→ **Exercise brief**
Can you print every one of the records below word for word, leaving out the pictures?

──────── Dataset rows ────────

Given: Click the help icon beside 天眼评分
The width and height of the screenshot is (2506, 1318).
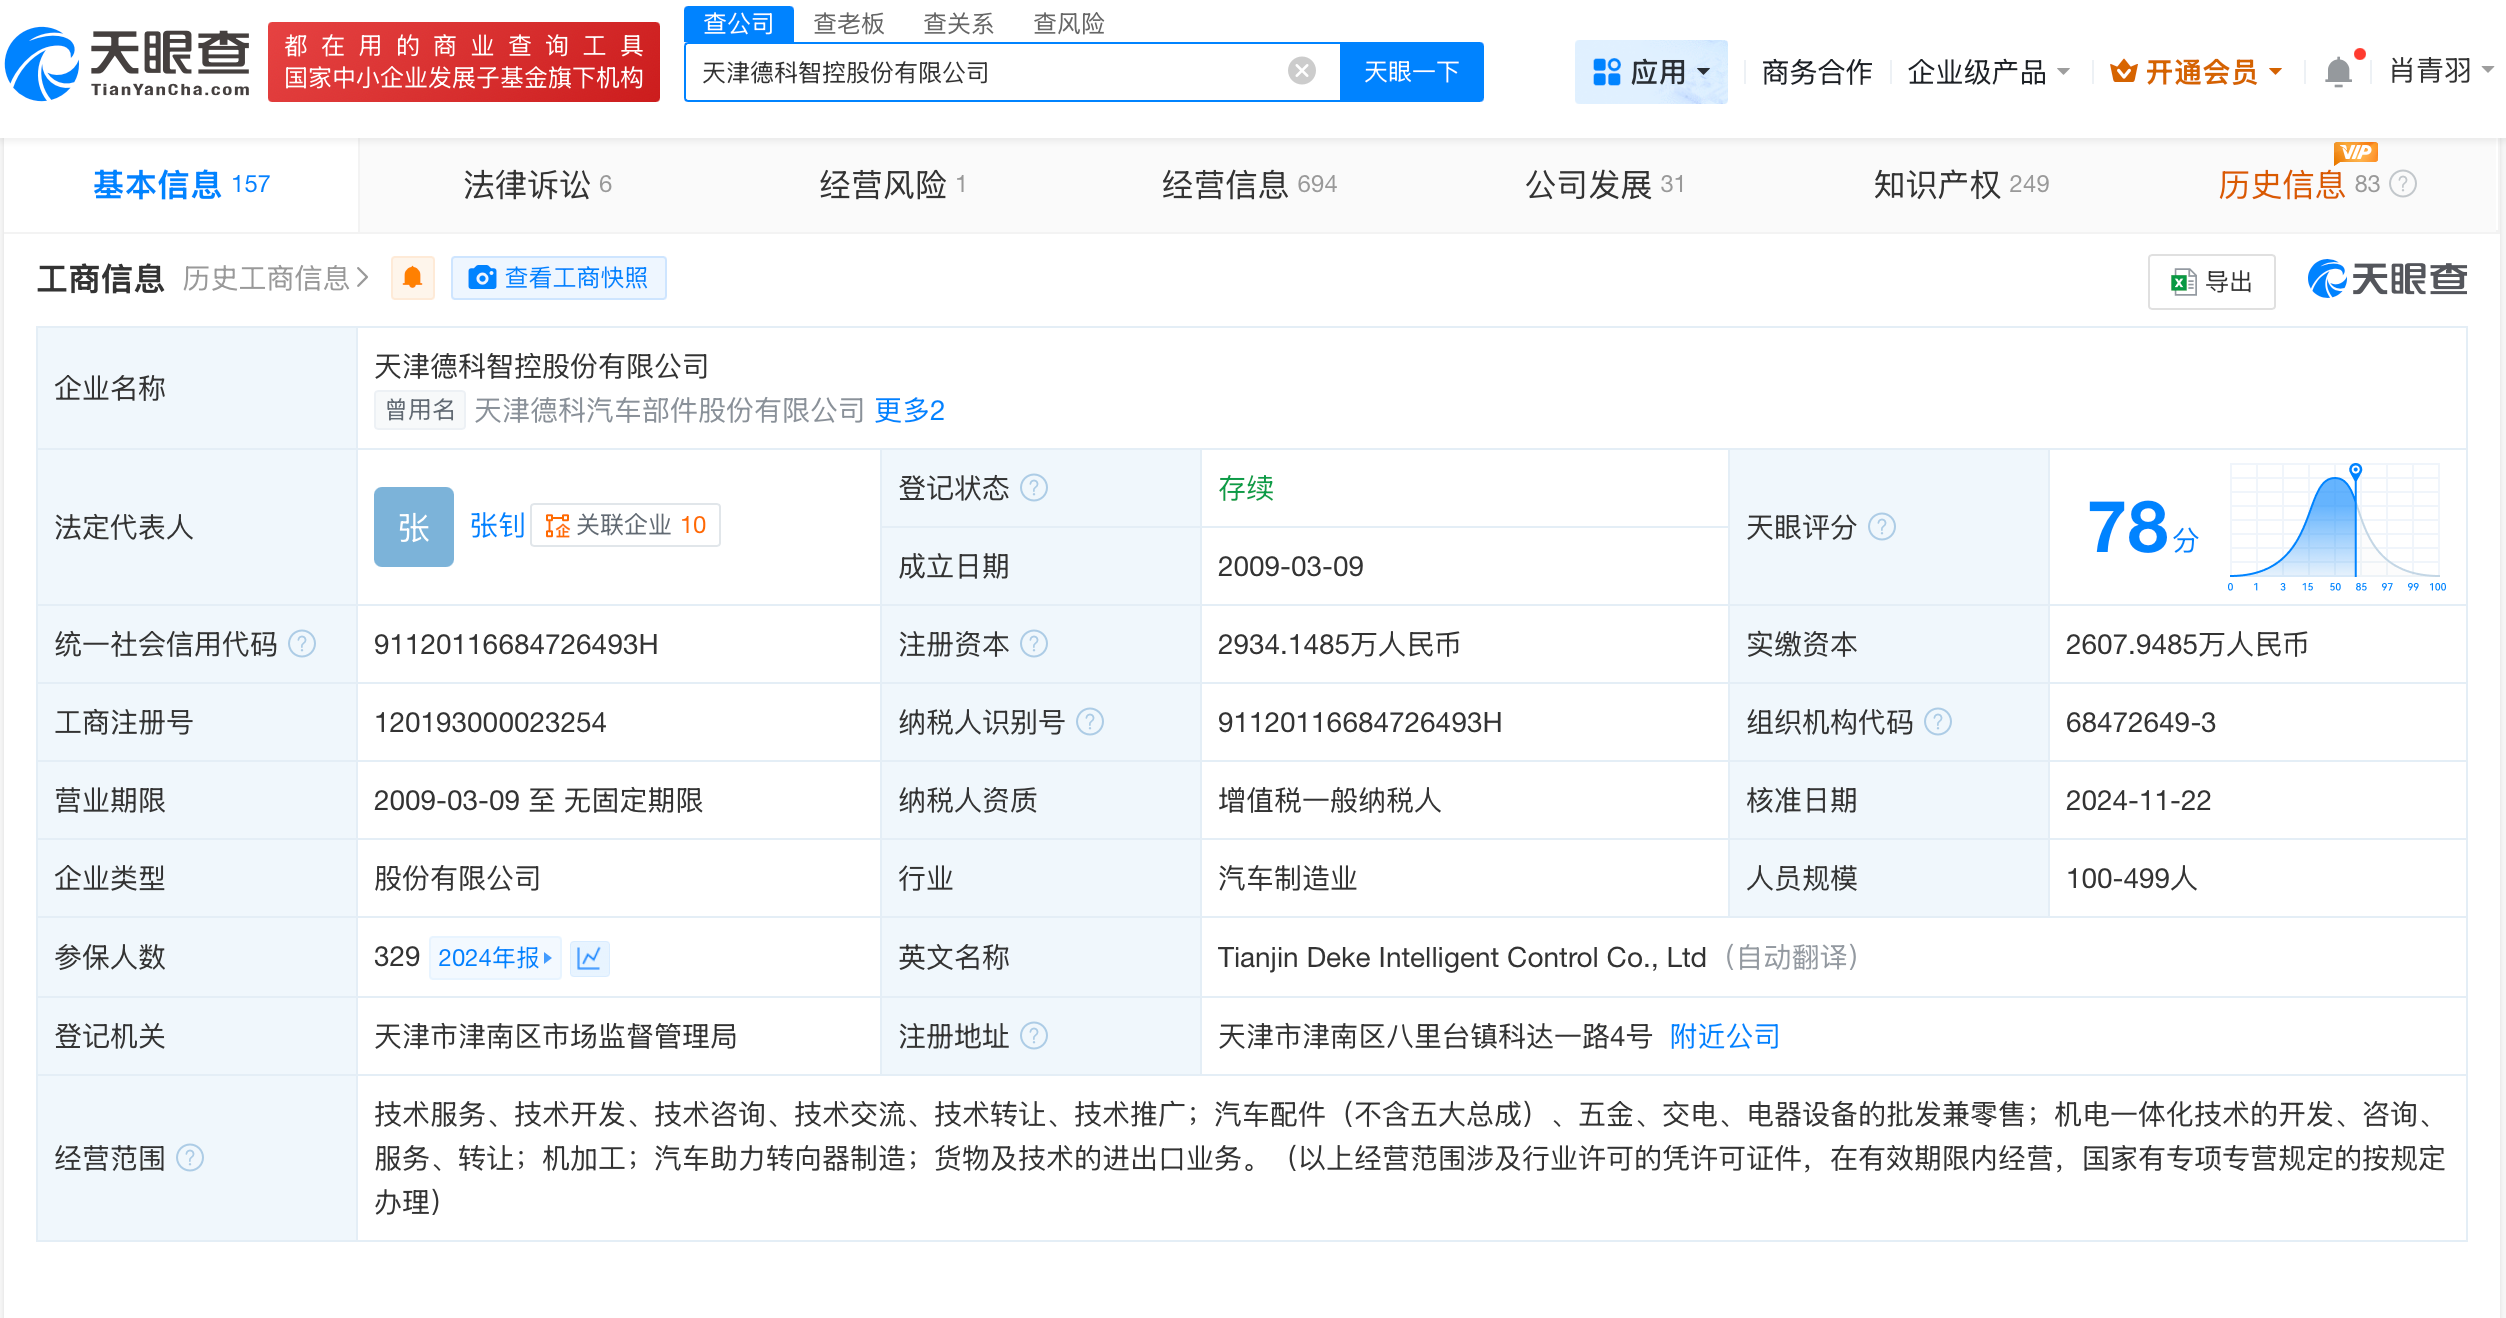Looking at the screenshot, I should pos(1883,527).
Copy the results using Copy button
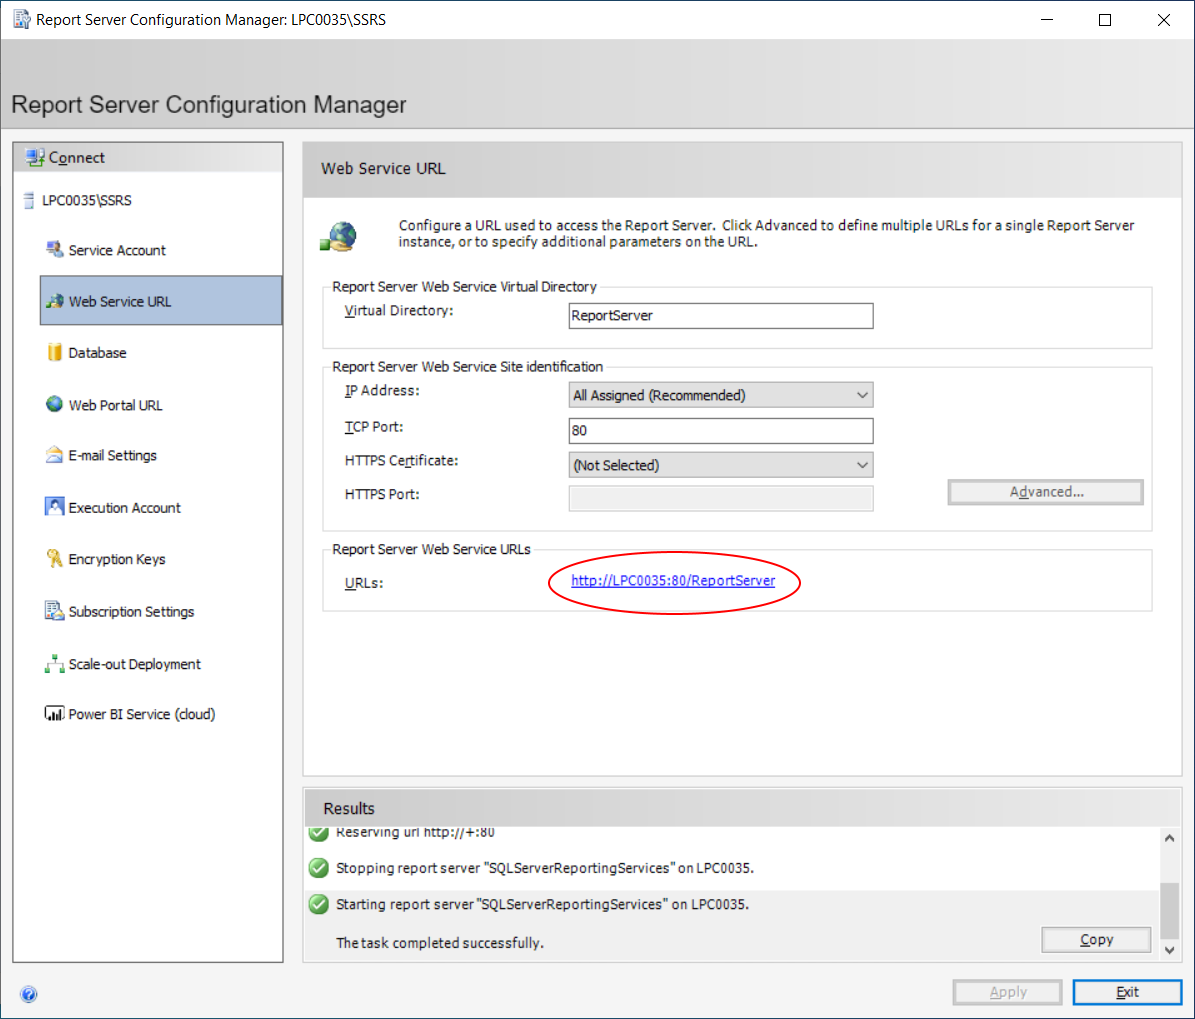 (x=1096, y=940)
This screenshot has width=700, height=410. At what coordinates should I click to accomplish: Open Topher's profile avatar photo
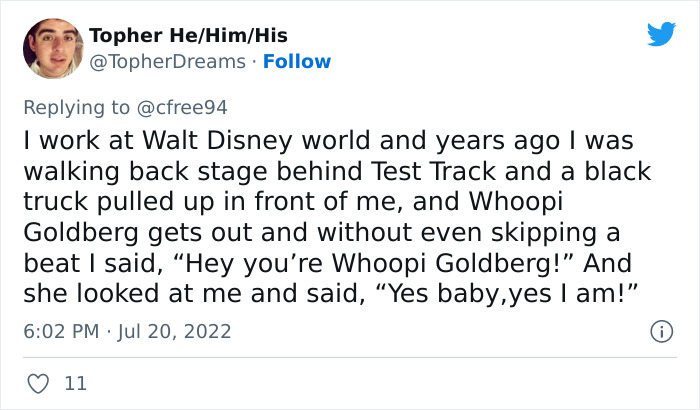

────────

→ **Response to this task**
Given: Click the help icon beside 天眼评分
The width and height of the screenshot is (2506, 1318).
Looking at the screenshot, I should pos(1883,527).
Copy the results using Copy button
 (x=1096, y=940)
This screenshot has width=700, height=410. At what coordinates should I click to accomplish: Open Topher's profile avatar photo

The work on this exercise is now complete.